Maryland has responded to the data sharing challenge at the statewide level by launching CRISP, the  Chesapeake Regional Information System for our Patients, a health information exchange. CRISP users have access to reports and analytics based on comprehensive, Maryland-wide Parts A, B and D Medicare claims.  These reports, which are additions to the case management and prescription drug monitoring programs, provide timely population-level data to all hospitals and patient-level data to state policymakers and hospitals participating in Maryland’s care redesign programs.

Non-Traditional Community Care Initiatives and Services

Despite payment uncertainties, many healthcare organizations have moved ahead in the last five years with innovative population health programs.  One such program is “CAPABLE”: Community Aging in Place – Advancing Better Living for Elders.  This program is a great example of a fresh approach to an identified need in the community.  It keeps seniors safely at home, where they prefer to be, while controlling attendant healthcare costs. Unfortunately, it is not yet supported by Medicare.  The program is currently under consideration for reimbursement.  In the meantime, the program is funded by a mosaic of payers, which include ACOs, state senior agencies, pilot program monies, home health agencies and non-profits in the healthcare and housing industries.
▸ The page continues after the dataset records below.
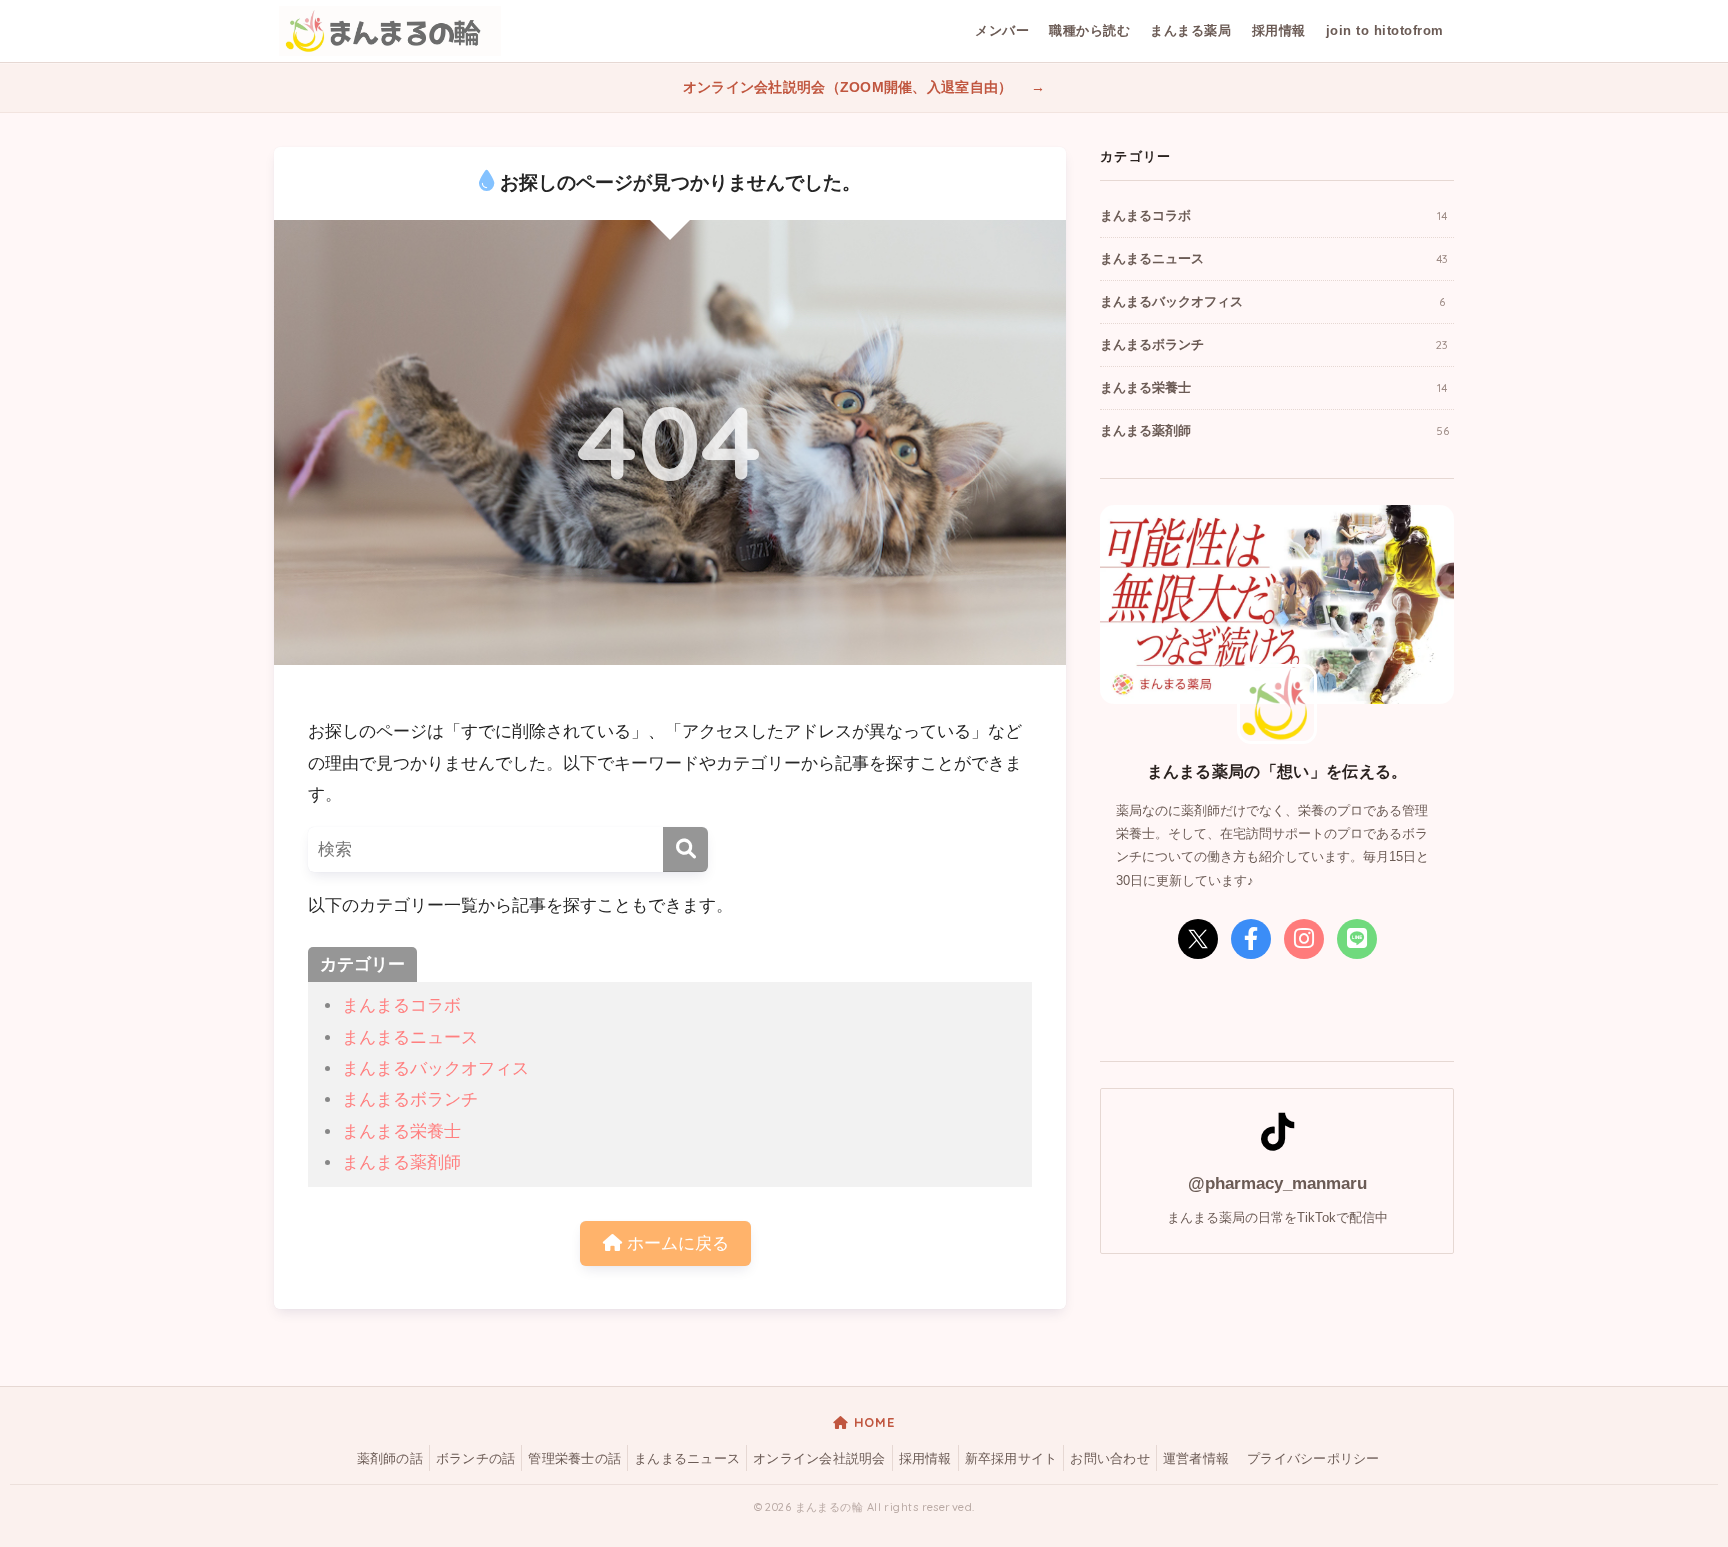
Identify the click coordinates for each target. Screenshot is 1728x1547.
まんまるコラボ (401, 1005)
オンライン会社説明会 (819, 1459)
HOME (872, 1422)
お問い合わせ (1110, 1459)
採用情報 (1279, 30)
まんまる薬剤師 (401, 1162)
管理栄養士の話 (574, 1459)
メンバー (1002, 30)
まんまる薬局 (1190, 30)
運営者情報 (1196, 1459)
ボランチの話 (476, 1459)
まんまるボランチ (410, 1099)
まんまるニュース (410, 1037)
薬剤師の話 (390, 1459)
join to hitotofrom (1385, 30)
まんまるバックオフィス (435, 1068)
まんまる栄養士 (401, 1131)
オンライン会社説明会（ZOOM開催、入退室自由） (850, 87)
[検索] (685, 849)
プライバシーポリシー (1313, 1459)
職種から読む (1089, 30)
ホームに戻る (675, 1243)
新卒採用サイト (1011, 1459)
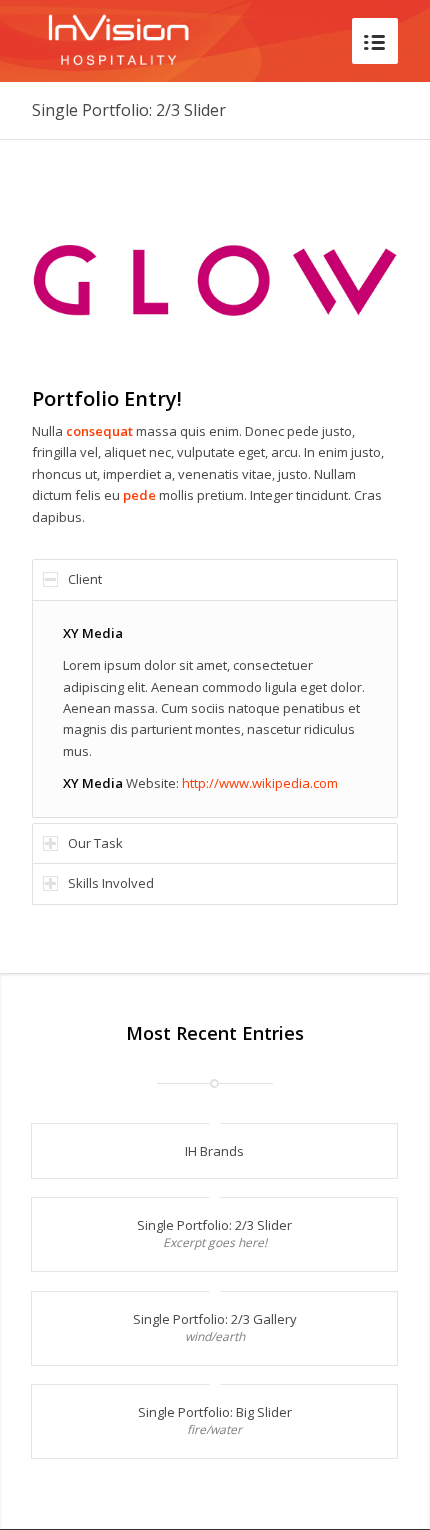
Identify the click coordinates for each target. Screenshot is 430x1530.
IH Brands (214, 1151)
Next (353, 279)
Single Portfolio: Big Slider (215, 1412)
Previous (77, 279)
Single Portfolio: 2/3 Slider (129, 110)
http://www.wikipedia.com (260, 783)
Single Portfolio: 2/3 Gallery (215, 1319)
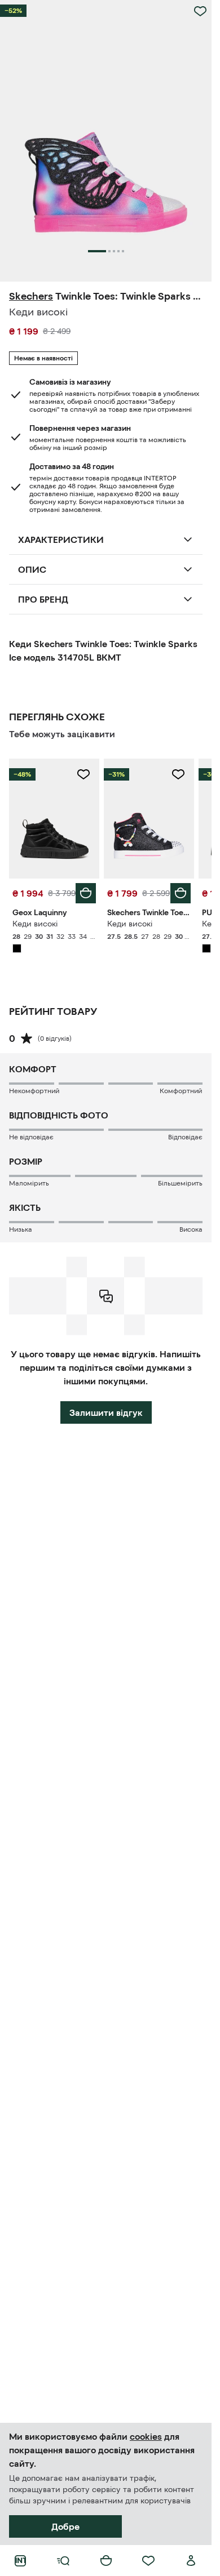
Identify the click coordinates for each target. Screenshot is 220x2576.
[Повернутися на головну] (20, 2561)
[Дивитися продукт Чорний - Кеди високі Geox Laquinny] (54, 819)
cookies (146, 2436)
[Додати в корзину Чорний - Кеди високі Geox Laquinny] (86, 893)
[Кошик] (106, 2561)
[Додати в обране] (200, 11)
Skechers (31, 296)
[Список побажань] (148, 2561)
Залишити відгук (106, 1412)
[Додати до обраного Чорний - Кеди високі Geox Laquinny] (83, 774)
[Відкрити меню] (63, 2561)
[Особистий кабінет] (191, 2561)
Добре (65, 2526)
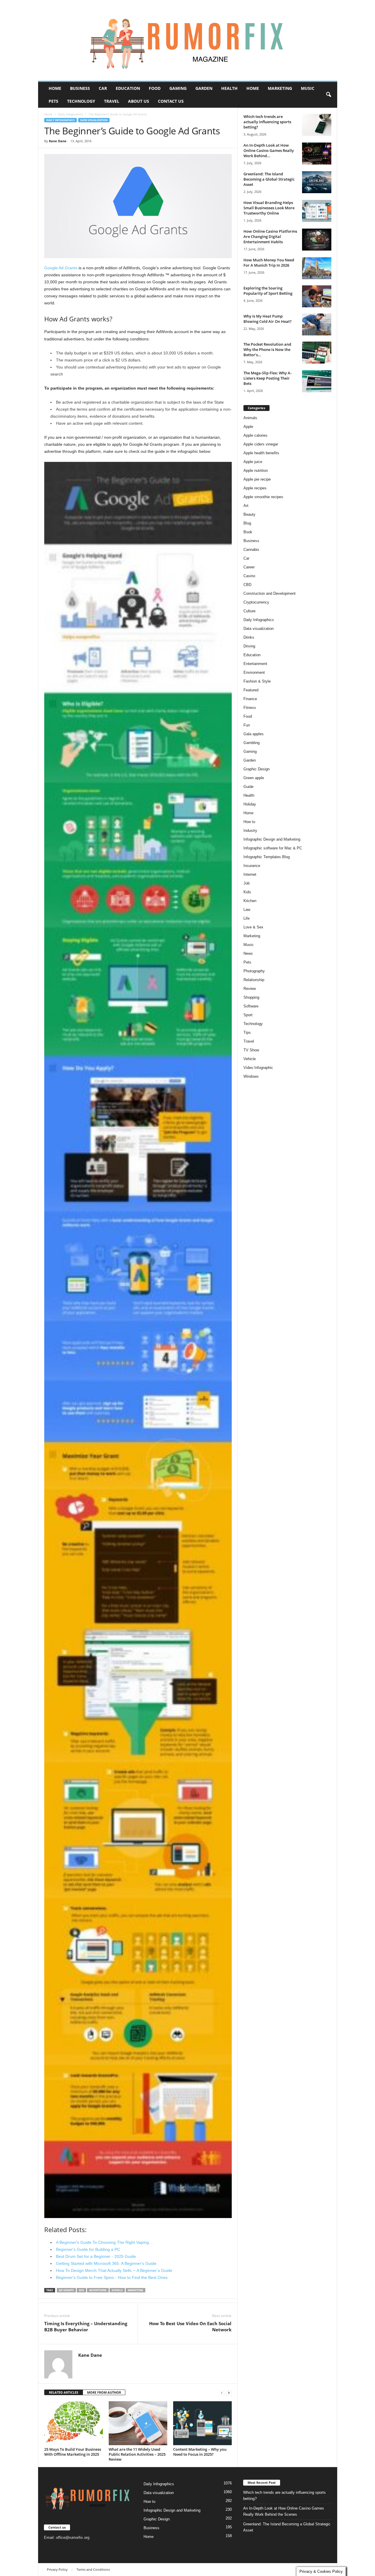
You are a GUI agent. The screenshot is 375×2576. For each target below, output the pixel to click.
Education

Other hospitals are taking on non-traditional roles to tackle population health issues without traditional reimbursement options.  For example, one Maryland hospital opened a dental clinic to serve adults who were either uninsured or underinsured.  Historically, this patient population would present to the Emergency Room with their non-emergent but costly dental complaints.  The clinic was subsidized by the hospital, grants and philanthropic gifts, and is staffed by volunteers and supervised dental students.  The clinic utilizes a sliding payment scale.  It has become a part of the system’s efforts to provide care in the right location for the right reasons at the right cost.  Since the clinic’s opening, emergency room visits for dental complaints have dropped significantly, yielding a ROI in the form of expense reduction.

Final Thoughts

As healthcare morphs into a system based on population health and value-based care, there will be an increasing emphasis on non-traditional solutions to complex patient problems.  The appropriate reforms to healthcare payment models must accompany this evolution if the innovations are to be encouraged and sustained.  Slow or absent payment reform by stakeholders will stifle the change and limit success, such as that experienced by Maryland healthcare providers under the waiver during the APM years. Simply put, if the emphasis in healthcare is on population health, value-based care and social risks, then the payment model must address the same activities in a timely fashion.

Payment reform truly is the key.  We need rational compensation models that advance innovation and community-based solutions to include community health workers, community paramedics, navigators, community clinics and home-based services.  Other novel programs being deployed include food pharmacies, transportation solutions and school educational interventions which are, again, not traditionally reimbursable.  Let’s not forget telehealth.  Policy reform, now accelerated by COVID-19, should consistently reimburse the use of technological solutions that can mitigate limited access to care, geographic challenges and provider shortages.  There is so much opportunity here.

If the rest of the nation is to follow in Maryland’s footsteps, payment policies will most certainly need to keep pace with these strategies and goals.  In the meantime, other states and their healthcare providers should review Maryland’s experience and work with their government officials, insurers and partners to find the right way to avoid the pitfalls and embrace the successes of the Maryland models.  The path may not be straight, but the importance of transforming to value-based and cost-effective quality care is quite clear.